## Work required
Render the lines from the one containing "Identify the location" up to and including the one containing "(390, 298)." as a JSON list of strings, one per line, skipping blank lines. Omit the pictures from your answer.

## Data
□ □ □ □ □ □ □

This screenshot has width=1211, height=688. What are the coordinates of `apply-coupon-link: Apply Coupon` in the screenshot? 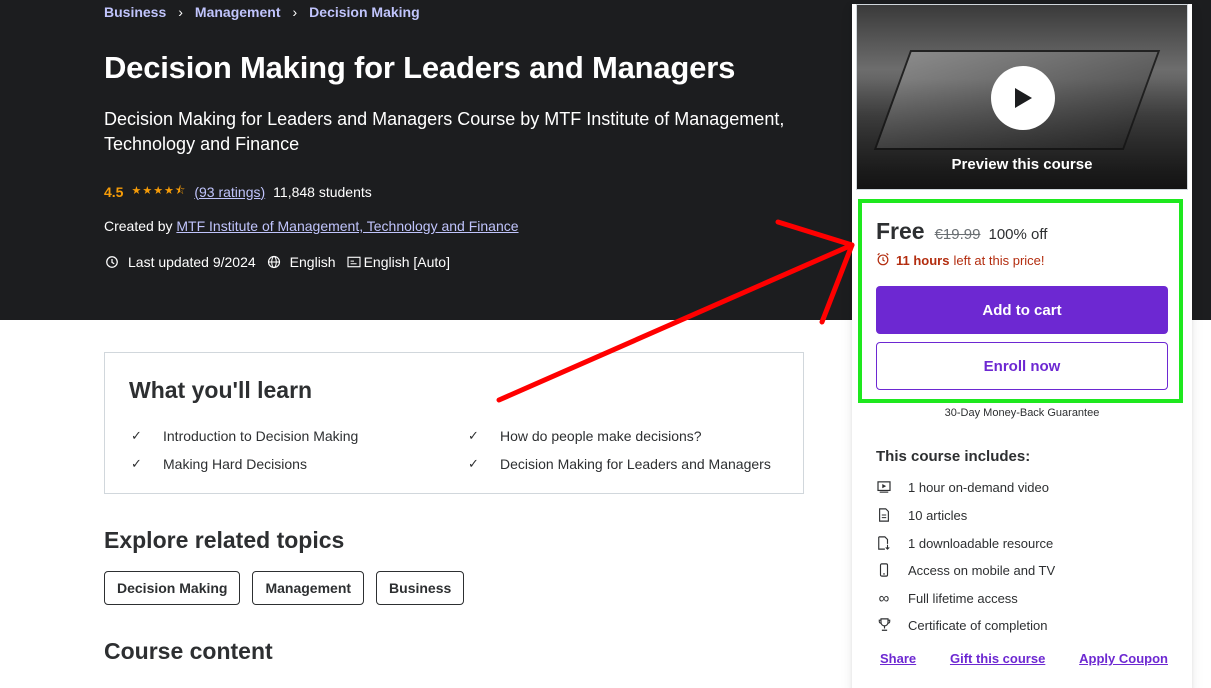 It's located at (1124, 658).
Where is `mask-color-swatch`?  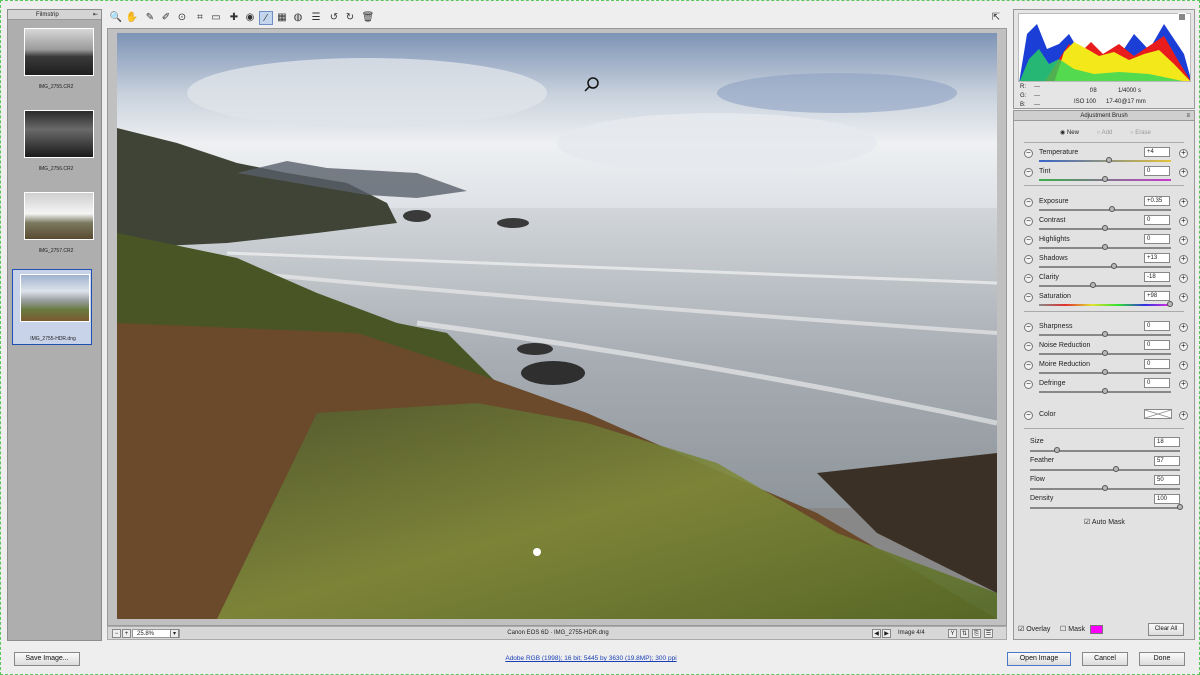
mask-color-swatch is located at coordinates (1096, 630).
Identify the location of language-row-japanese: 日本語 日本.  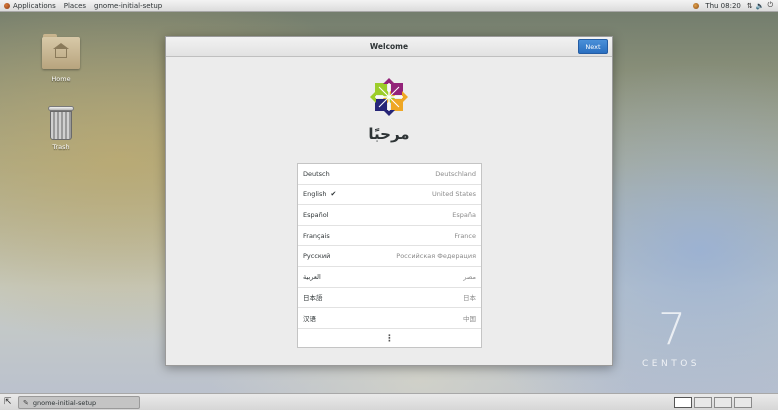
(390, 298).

□ □ □ □ □ □ □

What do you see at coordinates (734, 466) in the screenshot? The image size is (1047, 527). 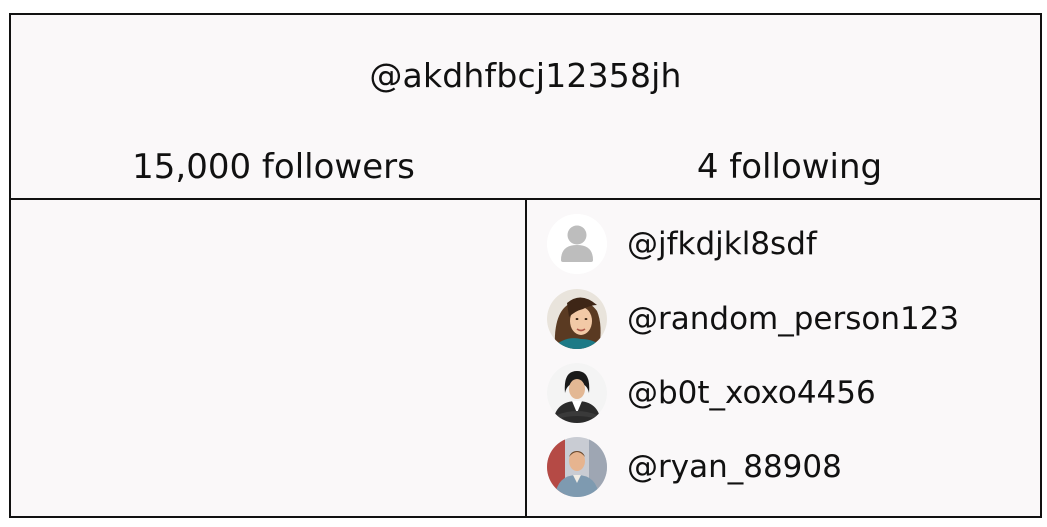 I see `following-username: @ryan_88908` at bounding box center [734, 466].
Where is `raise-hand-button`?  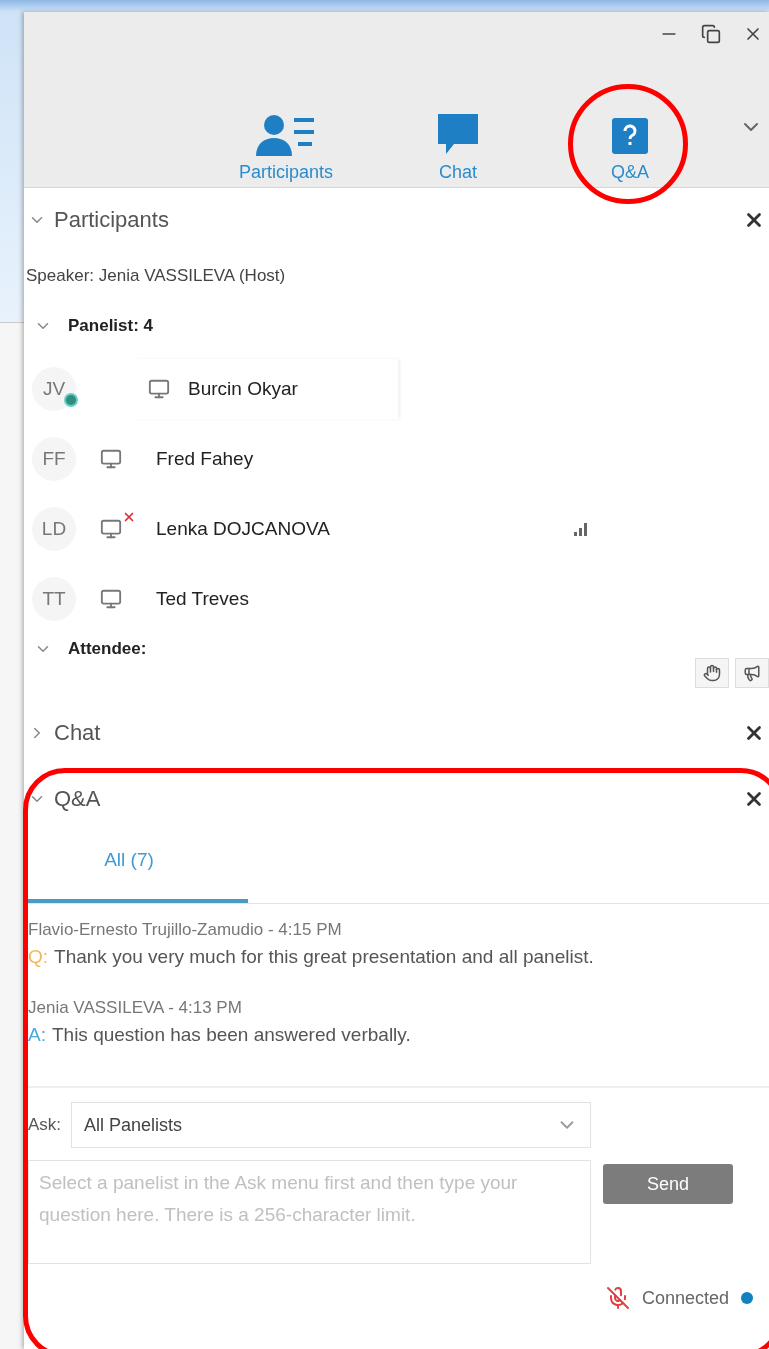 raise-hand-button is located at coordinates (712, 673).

□ □ □ □ □ □ □

## Finished task
[
  "Identify the location of language-row-japanese: 日本語 日本.  ",
  "(390, 298)."
]